According to the California Department of Education’s 2017-2018 Salary Report based on California districts’ J-90 forms, the statewide average teacher pay was $80,680. At Forestville, the average wage for teachers was $60,632, which is more than 33% below the statewide average despite Sonoma County being recognized as one of the least affordable counties in the state for educators.
As third grade teacher and FTA Bargaining Co-chair Anne Fox said, “You can’t put students first if you put teachers last.”
Only Kashia, Horicon, and Guerneville have lower average teacher salaries in the county of 39 school districts listed in the CDE salary report at https://www.cde.ca.gov/ds/fd/cs/documents/j90summary1718.pdf (pages 64-66). Teachers must be a priority in the budget and in negotiations as having financially overwhelmed teachers in our classrooms helps no one, especially our students.
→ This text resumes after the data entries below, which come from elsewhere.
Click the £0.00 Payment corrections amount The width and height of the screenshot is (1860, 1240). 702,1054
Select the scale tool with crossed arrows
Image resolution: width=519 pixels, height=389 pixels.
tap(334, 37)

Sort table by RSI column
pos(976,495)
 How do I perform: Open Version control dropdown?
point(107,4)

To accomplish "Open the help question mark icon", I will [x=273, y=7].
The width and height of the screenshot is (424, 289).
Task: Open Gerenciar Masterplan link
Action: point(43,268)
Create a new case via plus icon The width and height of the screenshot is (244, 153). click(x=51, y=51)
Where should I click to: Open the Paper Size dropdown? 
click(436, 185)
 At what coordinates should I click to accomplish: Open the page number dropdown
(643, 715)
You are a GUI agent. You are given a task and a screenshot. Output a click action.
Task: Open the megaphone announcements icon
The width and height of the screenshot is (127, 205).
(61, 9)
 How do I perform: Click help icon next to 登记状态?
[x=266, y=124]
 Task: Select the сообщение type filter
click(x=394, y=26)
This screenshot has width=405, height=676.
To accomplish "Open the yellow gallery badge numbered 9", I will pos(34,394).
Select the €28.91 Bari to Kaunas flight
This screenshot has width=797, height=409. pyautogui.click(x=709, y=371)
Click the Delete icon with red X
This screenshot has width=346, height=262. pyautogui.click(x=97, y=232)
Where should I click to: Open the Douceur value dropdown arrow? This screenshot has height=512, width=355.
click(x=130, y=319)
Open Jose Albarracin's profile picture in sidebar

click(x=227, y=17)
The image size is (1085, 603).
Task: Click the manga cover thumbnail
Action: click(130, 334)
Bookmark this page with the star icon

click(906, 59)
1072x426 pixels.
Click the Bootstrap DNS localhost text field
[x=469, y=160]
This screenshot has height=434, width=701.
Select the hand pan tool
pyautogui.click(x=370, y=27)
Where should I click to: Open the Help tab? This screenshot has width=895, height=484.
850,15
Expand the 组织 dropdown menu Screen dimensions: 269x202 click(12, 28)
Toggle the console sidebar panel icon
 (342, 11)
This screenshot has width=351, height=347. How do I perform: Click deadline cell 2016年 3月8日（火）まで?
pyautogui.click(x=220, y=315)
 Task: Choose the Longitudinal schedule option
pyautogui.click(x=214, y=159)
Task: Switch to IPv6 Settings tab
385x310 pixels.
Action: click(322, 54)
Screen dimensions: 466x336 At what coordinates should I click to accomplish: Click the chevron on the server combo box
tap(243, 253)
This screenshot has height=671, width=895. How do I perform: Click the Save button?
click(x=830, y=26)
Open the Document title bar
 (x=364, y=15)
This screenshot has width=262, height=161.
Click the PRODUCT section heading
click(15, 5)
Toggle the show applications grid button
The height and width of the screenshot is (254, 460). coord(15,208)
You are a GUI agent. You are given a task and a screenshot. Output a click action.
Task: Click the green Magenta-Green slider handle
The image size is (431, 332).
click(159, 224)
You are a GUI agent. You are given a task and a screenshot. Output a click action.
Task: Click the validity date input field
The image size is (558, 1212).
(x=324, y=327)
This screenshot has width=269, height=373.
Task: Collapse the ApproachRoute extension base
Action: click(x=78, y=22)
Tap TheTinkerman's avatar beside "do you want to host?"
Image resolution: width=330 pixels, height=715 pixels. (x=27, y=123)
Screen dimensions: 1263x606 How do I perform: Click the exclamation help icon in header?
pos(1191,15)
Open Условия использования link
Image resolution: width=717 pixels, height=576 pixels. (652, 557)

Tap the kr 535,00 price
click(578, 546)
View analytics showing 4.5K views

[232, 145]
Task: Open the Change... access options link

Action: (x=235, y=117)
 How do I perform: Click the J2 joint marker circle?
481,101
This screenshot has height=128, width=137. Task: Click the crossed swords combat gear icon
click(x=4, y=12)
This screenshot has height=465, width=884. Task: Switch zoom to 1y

Prior to declaring impasse, the District proposed a zero percent salary increase to teachers. To add insult to injury, this zero percent proposal was delivered by an outside, contracted attorney (without the Superintendent) who has been involved for more than a year in these negotiations.
This is significant as there are only 16 teachers and a 1% increase would equate to $10,382 based on 2017-18 numbers from the district. Yet, the district finished 2017-18 with $1,829,214 (43.63%) in Total Unrestricted Ending Balance Funds (Fund 01) and budgeted even more for 2018-19 at $1,953,362 (47.35%).
The required state minimum reserve is 5% and the board has a policy to be at 15%. The District is violating its own policy by holding on to 43.63% in Total Unrestricted monies. Salaries for the entire teaching staff in 2017-18 only amounted to $1,038,282, about half of what was budgeted in Total Unrestricted Ending Balance (Fund 01) for 2018-19.
In the enclosed Fact-Finding presentation, you will see that the percentage of the budget going to Certificated Bargaining Unit Salaries has been declining every year for the last five years from 37.66% in 2013-14 to 24.76% in 2017-18.
This is despite the fact that Total Revenues have been increasing from $3,773,740 in 2013-14 to $4,672,110 in 2017-18 and Total Unrestricted Ending Balance in Fund 01 has increase from $713,524 (19.47%) in 2013-14 to $1,829,214 (43.63%) in 2017-18.
Another area of concern is the increasing of Services & Other Operating Expenses, which includes attorney and consultant fees, over the last five years without question from the district. This budget category has increased from 13% ($476,379) of the budget in 2013-14 to 21.63% ($907,075) in 2017-18.
This budget category is now close to what is being spent on the entire teaching staff salaries ($1,038,282 or 24.76%). Teachers are clearly not a priority when you look at the Unaudited Actual financial report filed by the district with the state and the county office of education in September 2018.